- _Problem to work on_
Rewrite the listing below, replacing each occurrence of "GUI agent" with "interface agent" and leaving everything else unchanged.

(Source data)
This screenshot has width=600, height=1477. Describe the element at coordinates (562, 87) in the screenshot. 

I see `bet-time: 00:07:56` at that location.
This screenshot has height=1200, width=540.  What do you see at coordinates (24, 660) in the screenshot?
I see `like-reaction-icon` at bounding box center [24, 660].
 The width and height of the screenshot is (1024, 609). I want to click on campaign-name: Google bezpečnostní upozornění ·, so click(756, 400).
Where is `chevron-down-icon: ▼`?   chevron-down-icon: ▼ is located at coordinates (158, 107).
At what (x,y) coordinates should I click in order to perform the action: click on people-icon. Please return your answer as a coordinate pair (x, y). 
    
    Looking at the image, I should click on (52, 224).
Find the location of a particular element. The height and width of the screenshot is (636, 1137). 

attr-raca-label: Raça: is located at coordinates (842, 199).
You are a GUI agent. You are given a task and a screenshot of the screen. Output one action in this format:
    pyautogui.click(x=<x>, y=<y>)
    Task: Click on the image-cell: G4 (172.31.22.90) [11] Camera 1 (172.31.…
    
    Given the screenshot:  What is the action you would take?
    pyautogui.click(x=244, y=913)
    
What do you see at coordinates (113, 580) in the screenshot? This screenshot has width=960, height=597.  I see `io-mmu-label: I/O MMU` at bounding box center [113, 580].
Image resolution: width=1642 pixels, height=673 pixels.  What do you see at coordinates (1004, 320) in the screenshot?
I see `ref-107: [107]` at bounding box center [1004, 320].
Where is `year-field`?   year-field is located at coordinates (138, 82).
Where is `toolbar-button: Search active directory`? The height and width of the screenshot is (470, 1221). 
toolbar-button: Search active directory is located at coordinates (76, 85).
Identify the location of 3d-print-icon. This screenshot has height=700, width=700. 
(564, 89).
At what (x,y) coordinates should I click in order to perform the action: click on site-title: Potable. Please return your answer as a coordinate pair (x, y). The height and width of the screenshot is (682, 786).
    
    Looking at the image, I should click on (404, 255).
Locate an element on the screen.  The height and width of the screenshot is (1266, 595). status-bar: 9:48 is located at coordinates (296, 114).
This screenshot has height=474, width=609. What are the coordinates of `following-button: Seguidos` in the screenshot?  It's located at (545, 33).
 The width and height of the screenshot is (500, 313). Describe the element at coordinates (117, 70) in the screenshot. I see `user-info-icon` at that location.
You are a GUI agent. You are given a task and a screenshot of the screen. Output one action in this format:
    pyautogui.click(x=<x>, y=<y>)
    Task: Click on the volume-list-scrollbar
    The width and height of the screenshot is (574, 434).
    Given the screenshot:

- _Response area_
This screenshot has width=600, height=1477. Describe the element at coordinates (562, 87) in the screenshot. 

I see `bet-time: 00:07:56` at that location.
This screenshot has height=1200, width=540.  What do you see at coordinates (24, 660) in the screenshot?
I see `like-reaction-icon` at bounding box center [24, 660].
 The width and height of the screenshot is (1024, 609). I want to click on campaign-name: Google bezpečnostní upozornění ·, so click(756, 400).
Where is `chevron-down-icon: ▼`?   chevron-down-icon: ▼ is located at coordinates (158, 107).
At what (x,y) coordinates should I click in order to perform the action: click on people-icon. Please return your answer as a coordinate pair (x, y). 
    
    Looking at the image, I should click on (52, 224).
Find the location of a particular element. The height and width of the screenshot is (636, 1137). 

attr-raca-label: Raça: is located at coordinates (842, 199).
You are a interface agent. You are given a task and a screenshot of the screen. Output one action in this format:
    pyautogui.click(x=<x>, y=<y>)
    Task: Click on the image-cell: G4 (172.31.22.90) [11] Camera 1 (172.31.…
    
    Given the screenshot:  What is the action you would take?
    pyautogui.click(x=244, y=913)
    
What do you see at coordinates (113, 580) in the screenshot? This screenshot has width=960, height=597.  I see `io-mmu-label: I/O MMU` at bounding box center [113, 580].
Image resolution: width=1642 pixels, height=673 pixels.  What do you see at coordinates (1004, 320) in the screenshot?
I see `ref-107: [107]` at bounding box center [1004, 320].
Where is `year-field`?   year-field is located at coordinates (138, 82).
Where is `toolbar-button: Search active directory`? The height and width of the screenshot is (470, 1221). 
toolbar-button: Search active directory is located at coordinates (76, 85).
Identify the location of 3d-print-icon. This screenshot has height=700, width=700. 
(564, 89).
At what (x,y) coordinates should I click in order to perform the action: click on site-title: Potable. Please return your answer as a coordinate pair (x, y). The height and width of the screenshot is (682, 786).
    
    Looking at the image, I should click on (404, 255).
Locate an element on the screen.  The height and width of the screenshot is (1266, 595). status-bar: 9:48 is located at coordinates (296, 114).
This screenshot has height=474, width=609. What are the coordinates of `following-button: Seguidos` in the screenshot?  It's located at (545, 33).
 The width and height of the screenshot is (500, 313). Describe the element at coordinates (117, 70) in the screenshot. I see `user-info-icon` at that location.
You are a interface agent. You are given a task and a screenshot of the screen. Output one action in this format:
    pyautogui.click(x=<x>, y=<y>)
    Task: Click on the volume-list-scrollbar
    The width and height of the screenshot is (574, 434).
    Given the screenshot:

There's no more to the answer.